▸ PROBLEMS AND TASKS:
1. Decide whether each statement agrees with the derailleur hanger thread, answering yes or no and quoting the words of the thread that settle it. (a) The first poster found that Wheels Mfg # 87 fits the CX-1. (b) The reply says a dealer obtained a hanger for the replier. (c) For a stripped mounting hole, the reply suggests a slightly longer machine screw with a tiny nut.
2. Write what comes next in the derailleur hanger thread, starting after its final line.

▸ SOURCE EXTRACT:
* * *
# Derailleur Hanger for CX-1



## chaulk61 (Jan 20, 2009)

Anyone know where I can get a derailleur hanger for a CX-1? Wheels Mfg # 87 is suppose to fit but it clearly does not.

Thanks


----------



## Gnarly 928 (Nov 19, 2005)

chaulk61 said:


> Anyone know where I can get a derailleur hanger for a CX-1? Wheels Mfg # 87 is suppose to fit but it clearly does not.
> 
> Thanks


 My dealer got me one.

If yours 'pulled out' as you attempted to re-align it...stripping the threads out of one of the mounting holes....you can actually find a slightly longer machine screw and a tiny little nut--thread the screw through and add the little nut...
* * *
▸ DATASET CONTENT:
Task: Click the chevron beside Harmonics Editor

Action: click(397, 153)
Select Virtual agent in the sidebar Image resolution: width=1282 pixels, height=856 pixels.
* * *
▸ WRITTEN RESPONSES:
1.
(a) No: "Wheels Mfg # 87 is suppose to fit but it clearly does not."
(b) Yes: "My dealer got me one."
(c) Yes: "you can actually find a slightly longer machine screw and a tiny little nut--thread the screw through and add the little nut..."

2.
.It fit's fine with my Dura Ace rear der. no interference. Those mounting screws and the threads aren't quite up to the task of keeping the hanger in place...if you put any significant side force onto the hanger...Mine got tweeked transporting the bike and the threads stripped out of the bottom machine scew...Probably designed to do that, but I'd think they could be slightly more stout.


----------



## chaulk61 (Jan 20, 2009)

Thanks Gnarly! 

I am not that close to a dealer, so I was going to try and source one on-line. I shall make a few phone calls, perhaps the dealer route is my only option.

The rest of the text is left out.